The U.S. has authorized emergency use of two vaccines, one made by Pfizer and BioNTech and the other by Moderna, but doses will be rationed for months.
The candidate made by Novavax Inc. is the fifth to reach final-stage testing in the U.S. Some 30,000 volunteers are needed to prove if this vaccine – a different kind than its Pfizer and Moderna competitors – really works and is safe.
Why getting a COVID-19 vaccine doesn’t mean you should stop mask-wearing
Nearly 2 million COVID-19 vaccine doses have been administered in the US, according to the Centers for Disease Control and Prevention, and more than 9.5 million doses have been distributed.
While these developments mark a historic moment and hold much promise, that doesn’t mean Americans can stop wearing masks anytime soon. CNN Medical Analyst Dr. Leana Wen, an emergency physician and visiting professor at George Washington University Milken Institute School of Public Health, explains why.
New apps make COVID-19 vaccine passports possible for travel
Now that coronavirus vaccines are starting to roll out in the US and abroad, many people may be dreaming of the day when they can travel, shop and go to the movies again. But in order to do those activities, you may eventually need something in addition to the vaccine: a vaccine passport application.
Several companies and technology groups have begun developing smartphone apps or systems for individuals to upload details of their COVID-19 tests and vaccinations, creating digital credentials that could be shown in order to enter concert venues, stadiums, movie theaters, offices, or even countries.
Black Indiana doctor died of coronavirus weeks after accusing hospital of racist treatment
A Black physician died of COVID-19 weeks after she described a white doctor dismissing her pain and concerns about her treatment as she lay in an Indiana hospital.

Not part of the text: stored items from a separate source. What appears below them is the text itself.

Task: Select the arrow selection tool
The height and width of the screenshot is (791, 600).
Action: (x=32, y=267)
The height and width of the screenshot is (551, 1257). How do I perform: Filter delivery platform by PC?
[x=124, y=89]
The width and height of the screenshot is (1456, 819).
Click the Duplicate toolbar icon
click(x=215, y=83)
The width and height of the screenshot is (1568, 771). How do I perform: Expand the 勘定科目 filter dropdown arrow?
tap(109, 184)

Dr. Susan Moore passed away on Dec. 20 due to complications from COVID-19, her son told the New York Times. The internist died about two weeks after she shared a video in which she accused a doctor at Indiana University Health North Hospital (IU North) of ignoring her complaints of pain and requests for medication because she was Black, even though she was both a patient and a doctor herself.
In a video that was posted earlier this month, she filmed herself from a hospital bed and recounted her experience at IU North. Moore said her doctor brushed off her symptoms, telling her, “You’re not even short of breath.”
South Korea COVID variant
South Korea has reported its first cases of the coronavirus variant first identified in the United Kingdom. The country’s disease control agency is reporting that the cases are among a family of three who had arrived last week. The family lives in the UK and are currently under quarantine. South Korea recorded more than 1,200 cases on Christmas Day, the biggest one-day increase since the onset of the pandemic.

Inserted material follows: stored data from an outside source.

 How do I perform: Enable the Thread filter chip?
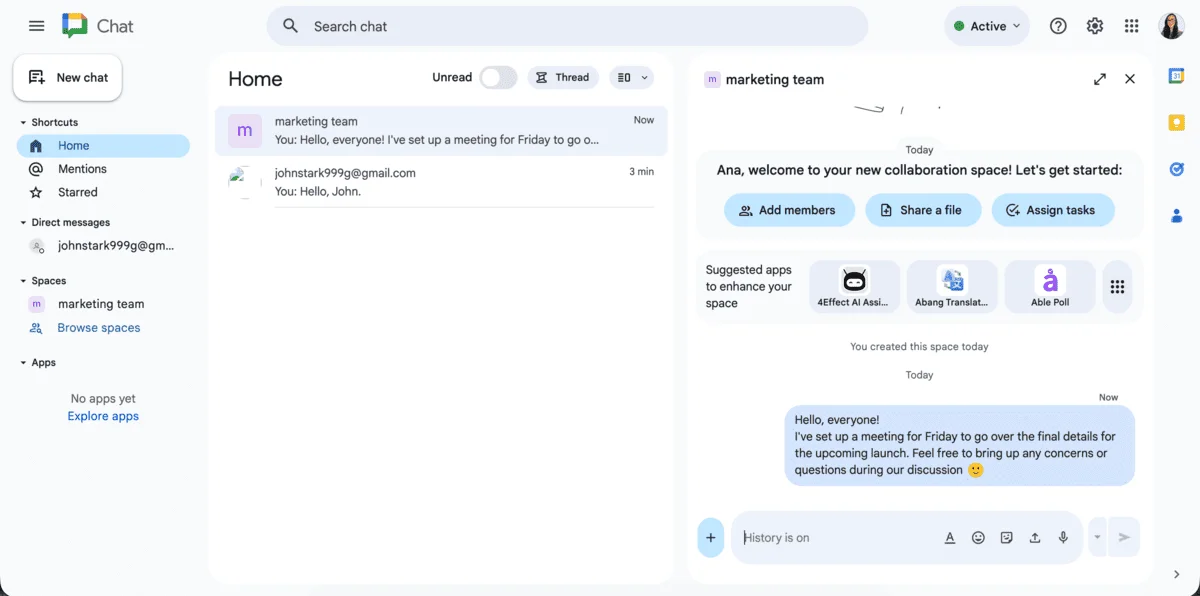pyautogui.click(x=563, y=77)
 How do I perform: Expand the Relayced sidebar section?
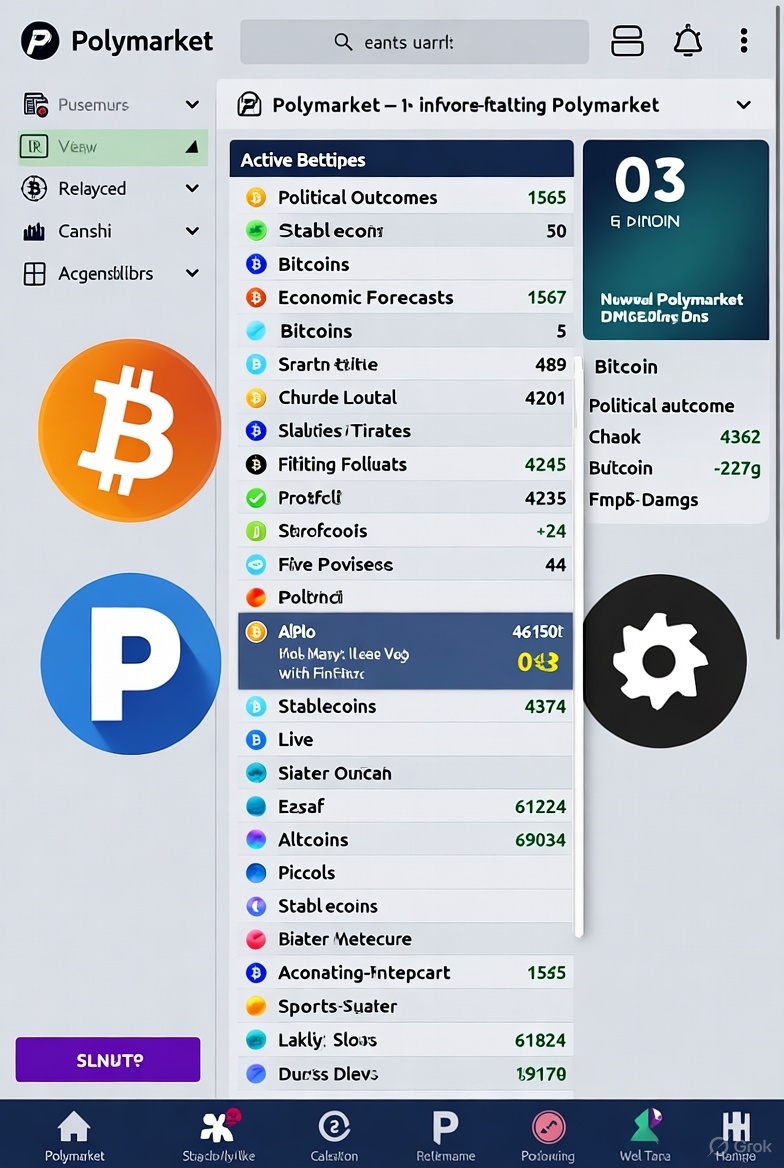tap(192, 189)
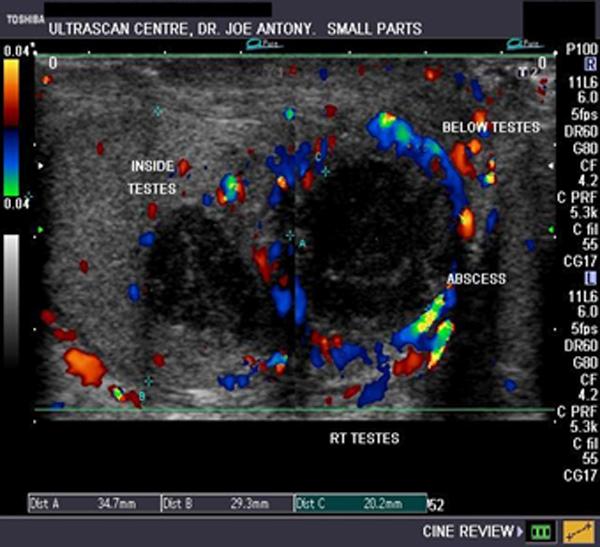This screenshot has width=600, height=547.
Task: Click the RT TESTES label below the image
Action: (364, 438)
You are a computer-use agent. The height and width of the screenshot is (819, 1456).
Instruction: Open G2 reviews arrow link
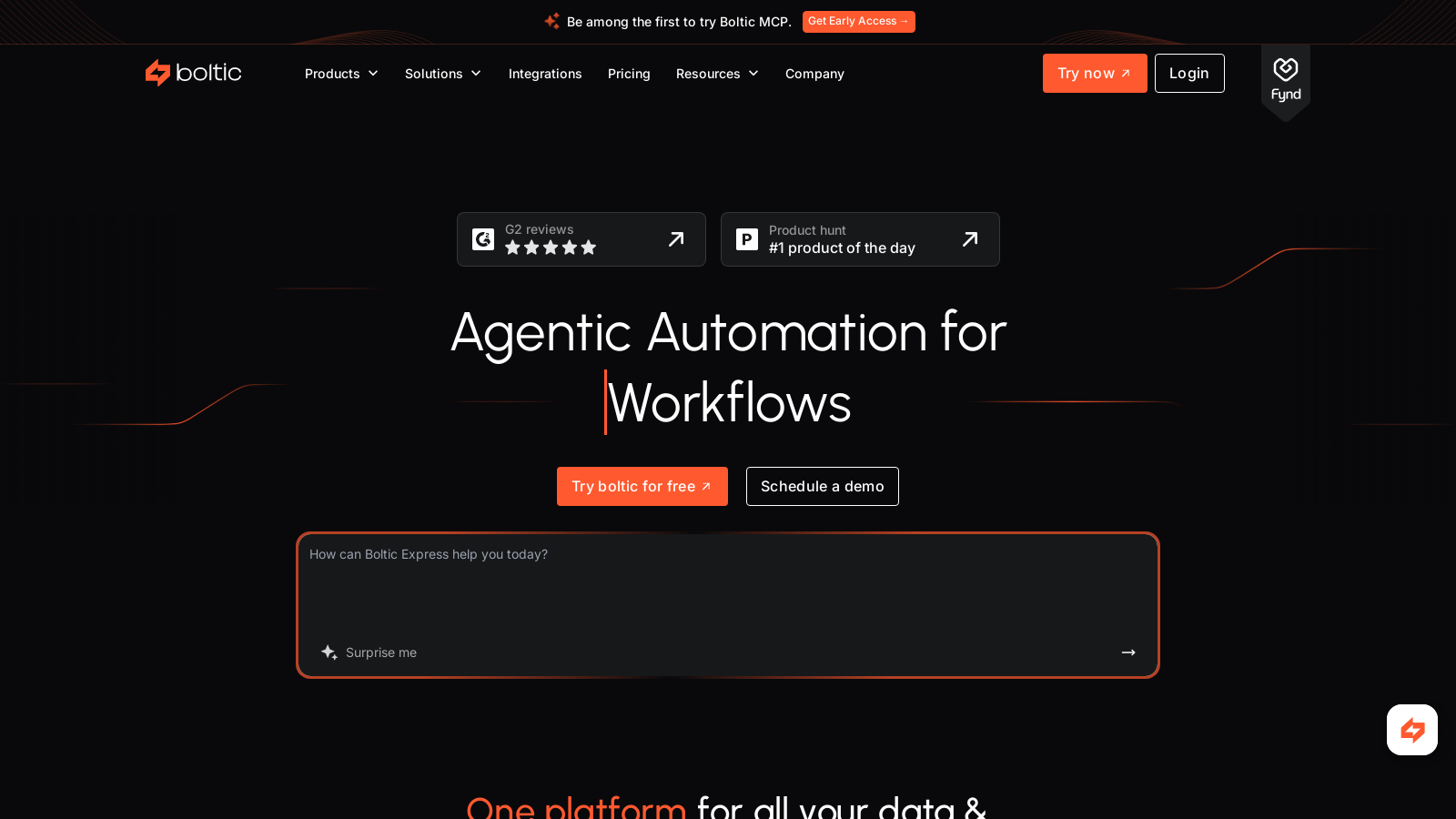click(676, 239)
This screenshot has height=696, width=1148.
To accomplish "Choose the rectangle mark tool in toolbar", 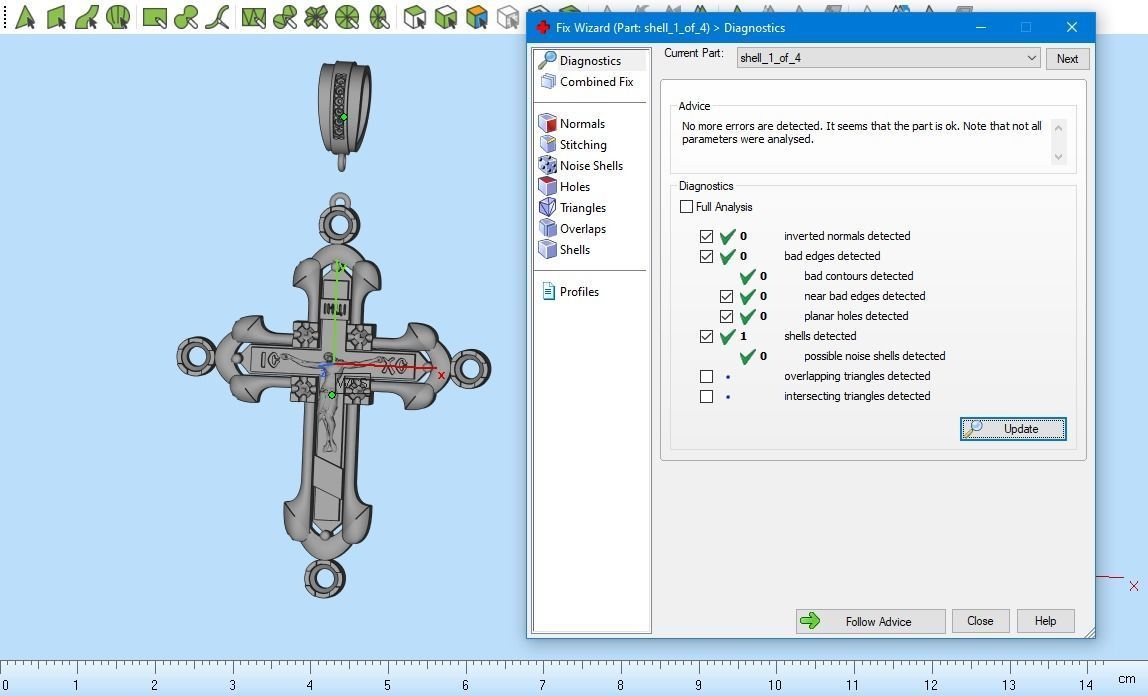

New COVID protocols for certain airline passengers
Airline passengers arriving to the U.S. from Great Britain must show proof of a negative COVID test. The new CDC guideline also requires that test results must be known 72 hours or less before departure and comes amid concerns about the new coronavirus variant.

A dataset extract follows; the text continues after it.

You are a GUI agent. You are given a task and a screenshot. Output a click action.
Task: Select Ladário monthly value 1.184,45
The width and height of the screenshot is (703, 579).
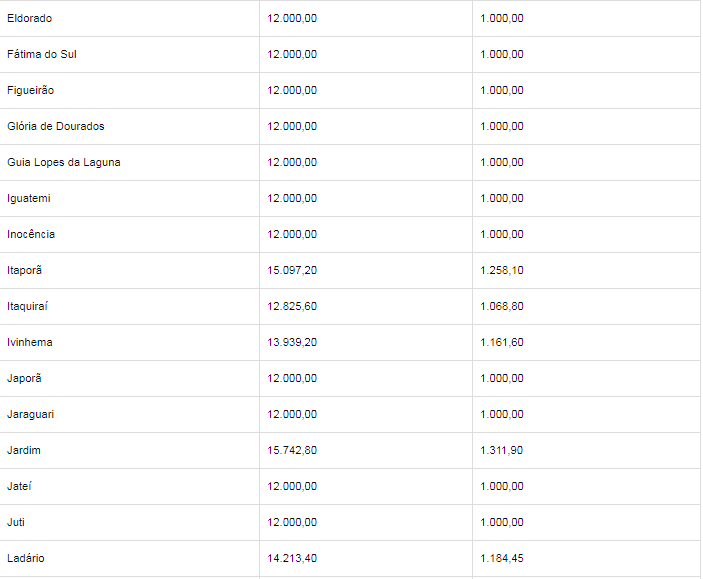(x=501, y=558)
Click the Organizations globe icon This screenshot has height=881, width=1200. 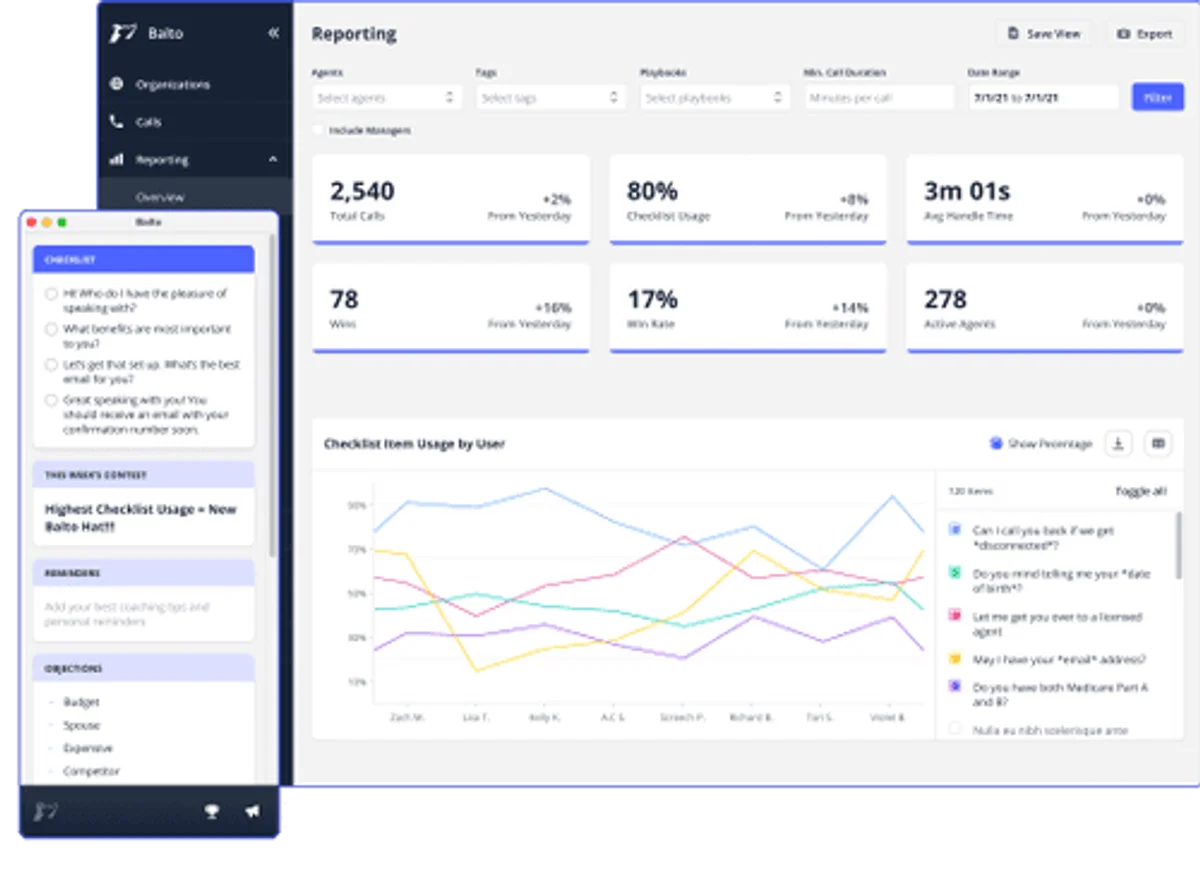coord(116,84)
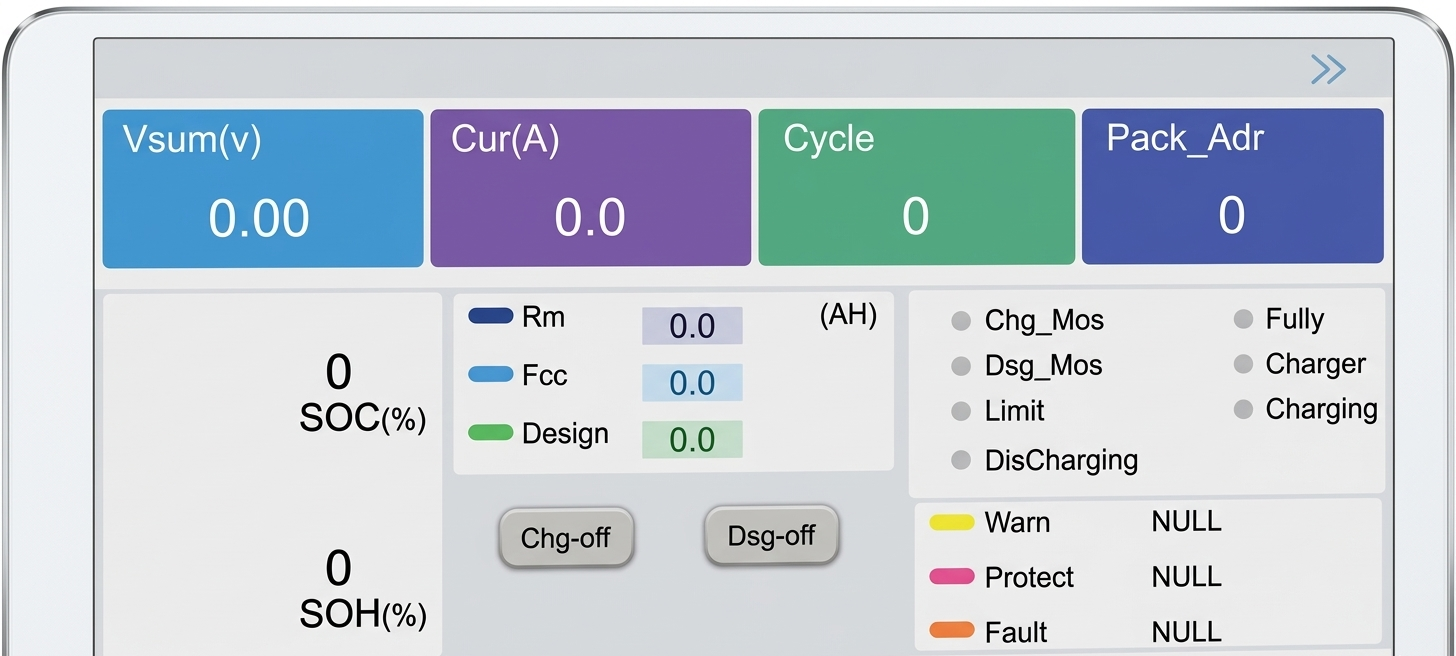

Airlines must confirm negative test results for all passengers before they get on a plane. If a passenger chooses not to take a test, the airline must deny boarding to that passenger.
Highest TSA screening since pandemic hit
TSA screened 1,284,599 people at airport checkpoints nationwide Sunday. They say it is the highest checkpoint throughput since the pandemic hit. It is also the sixth day in the last 10 that volume has surpassed 1 million.
NJ long-term facilities to receive 1st vaccines after distribution delay
New Jersey has lost more than 7,200 residents at long-term care facilities to COVID-19, and that’s why they are among the first in line to get vaccinated. The state is preparing to vaccinate 125,000 of those residents in the coming weeks, with 90 facilities expecting to get access to the drugs this week, but the vaccinations are happening a week late after the state missed a federal paperwork deadline.